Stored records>
::::::::

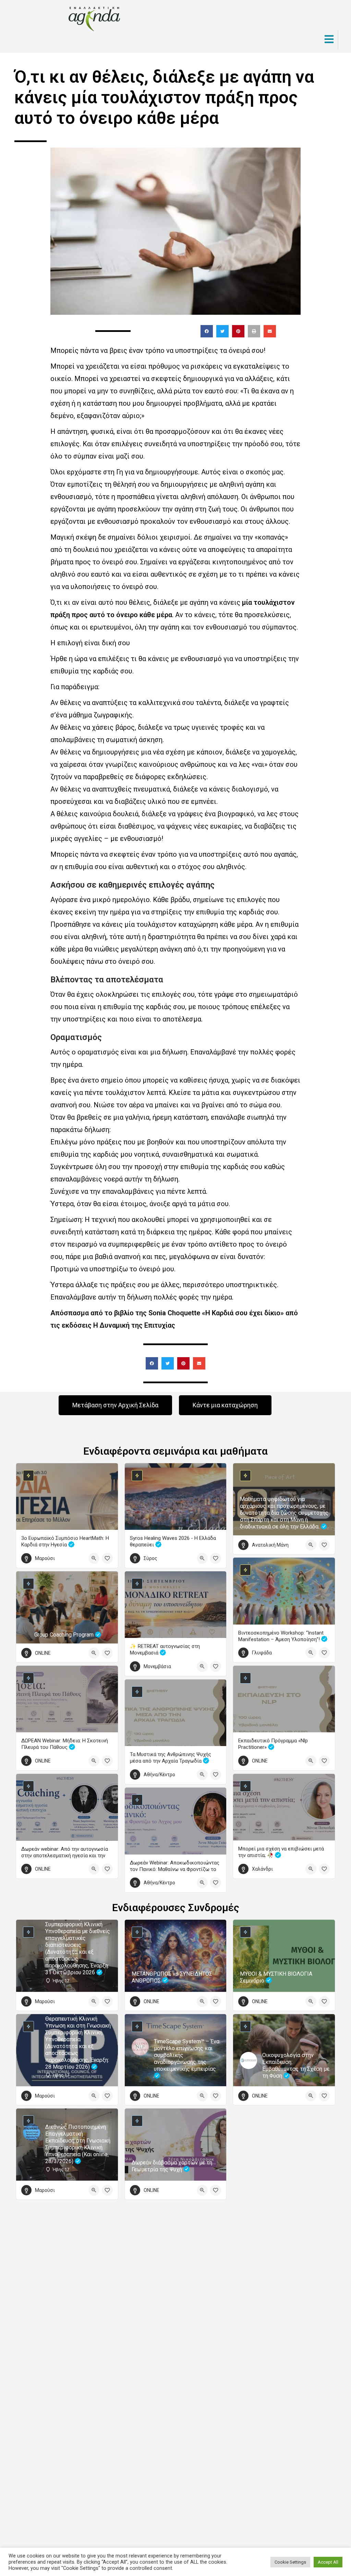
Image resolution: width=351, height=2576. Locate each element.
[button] (207, 331)
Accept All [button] (328, 2562)
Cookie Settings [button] (290, 2562)
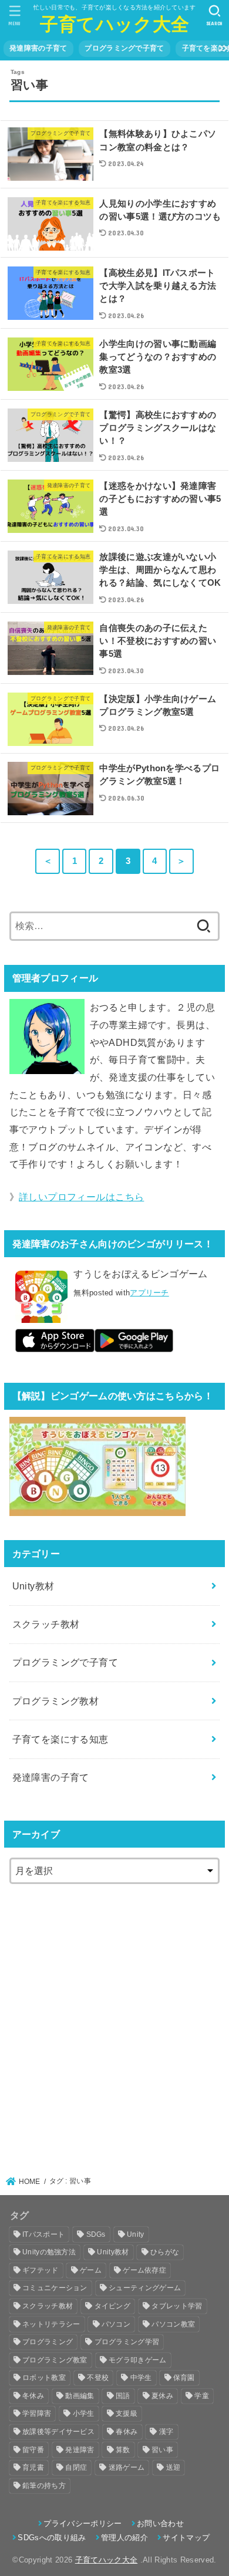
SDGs (96, 2234)
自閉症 (76, 2467)
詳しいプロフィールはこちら (81, 1196)
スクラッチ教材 (46, 1624)
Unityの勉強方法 (49, 2252)
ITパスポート (43, 2234)
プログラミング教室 (54, 2360)
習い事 (162, 2450)
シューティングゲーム (145, 2288)
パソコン (116, 2324)
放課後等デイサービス (58, 2432)
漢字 (166, 2432)
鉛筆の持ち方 (44, 2486)
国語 (123, 2396)
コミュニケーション (54, 2288)
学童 (201, 2396)
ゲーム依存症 (144, 2270)
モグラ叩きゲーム (137, 2360)
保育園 (184, 2378)
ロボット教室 (44, 2378)
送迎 (173, 2467)
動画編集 (79, 2396)
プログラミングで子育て (124, 48)
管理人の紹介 (124, 2537)
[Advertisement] (114, 2023)
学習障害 (36, 2413)
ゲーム (91, 2270)
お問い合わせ (160, 2523)
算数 (123, 2450)
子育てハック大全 (114, 24)
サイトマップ (186, 2537)
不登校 (98, 2378)
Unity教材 (33, 1586)
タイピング (113, 2306)
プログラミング (47, 2342)
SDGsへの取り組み (52, 2537)
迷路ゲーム (127, 2467)
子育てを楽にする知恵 (60, 1739)
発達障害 (79, 2450)
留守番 (33, 2450)
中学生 (141, 2378)
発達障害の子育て (38, 48)
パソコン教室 (173, 2324)
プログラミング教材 (55, 1701)
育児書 (33, 2467)
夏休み (162, 2396)
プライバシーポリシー (82, 2523)
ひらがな (164, 2252)
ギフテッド (40, 2270)
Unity (135, 2234)
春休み (126, 2432)
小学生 (84, 2413)
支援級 (126, 2413)
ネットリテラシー (51, 2324)
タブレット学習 (176, 2306)
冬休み (33, 2396)
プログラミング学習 (127, 2342)
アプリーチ (149, 1292)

::::::::

INSTRUCTIONS FOR THE TASK> You need to restate all of the entries above exactly and leave the pictures behind.

ANSWER TO THIS PROBLEM>
Image resolution: width=351, height=2576. Locate each element.
[button] (207, 331)
Accept All [button] (328, 2562)
Cookie Settings [button] (290, 2562)
SDGs (96, 2234)
自閉症 (76, 2467)
詳しいプロフィールはこちら (81, 1196)
スクラッチ教材 (46, 1624)
Unityの勉強方法 (49, 2252)
ITパスポート (43, 2234)
プログラミング教室 (54, 2360)
習い事 (162, 2450)
シューティングゲーム (145, 2288)
パソコン (116, 2324)
放課後等デイサービス (58, 2432)
漢字 (166, 2432)
鉛筆の持ち方 (44, 2486)
国語 (123, 2396)
コミュニケーション (54, 2288)
学童 (201, 2396)
ゲーム依存症 (144, 2270)
モグラ叩きゲーム (137, 2360)
保育園 (184, 2378)
ロボット教室 (44, 2378)
送迎 (173, 2467)
動画編集 (79, 2396)
プログラミングで子育て (124, 48)
管理人の紹介 (124, 2537)
[Advertisement] (114, 2023)
学習障害 (36, 2413)
ゲーム (91, 2270)
お問い合わせ (160, 2523)
算数 (123, 2450)
子育てハック大全 (114, 24)
サイトマップ (186, 2537)
不登校 (98, 2378)
Unity教材 (33, 1586)
タイピング (113, 2306)
プログラミング (47, 2342)
SDGsへの取り組み (52, 2537)
迷路ゲーム (127, 2467)
子育てを楽にする知恵 (60, 1739)
発達障害 (79, 2450)
留守番 (33, 2450)
中学生 (141, 2378)
発達障害の子育て (38, 48)
パソコン教室 (173, 2324)
プログラミング教材 (55, 1701)
育児書 (33, 2467)
夏休み (162, 2396)
プライバシーポリシー (82, 2523)
ひらがな (164, 2252)
ギフテッド (40, 2270)
Unity (135, 2234)
春休み (126, 2432)
小学生 (84, 2413)
支援級 (126, 2413)
ネットリテラシー (51, 2324)
タブレット学習 (176, 2306)
冬休み (33, 2396)
プログラミング学習 (127, 2342)
アプリーチ (149, 1292)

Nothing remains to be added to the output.